● **Available data**
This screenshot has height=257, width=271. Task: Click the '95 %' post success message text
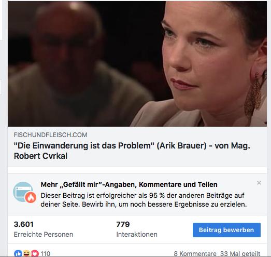[x=144, y=200]
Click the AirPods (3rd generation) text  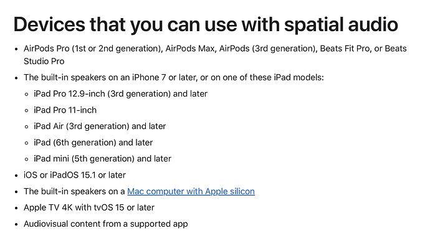267,49
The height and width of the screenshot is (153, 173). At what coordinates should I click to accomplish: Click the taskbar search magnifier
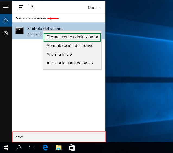coord(19,148)
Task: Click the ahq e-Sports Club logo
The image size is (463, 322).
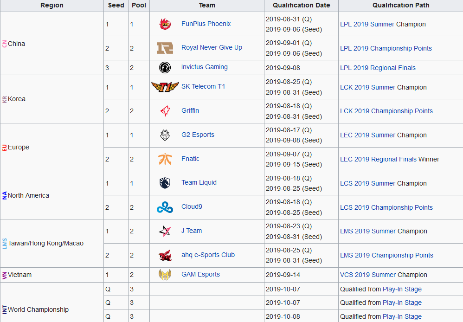Action: 165,255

● **Task details**
Retyping is limited to the line with "The height and" and the lines after it in the material above; give them exactly and leave out the pictures.

● **Task result**
The height and width of the screenshot is (153, 173). At what coordinates should I click to accomplish: Click the taskbar search magnifier
coord(19,148)
Task: Click the ahq e-Sports Club logo
The image size is (463, 322).
Action: 165,255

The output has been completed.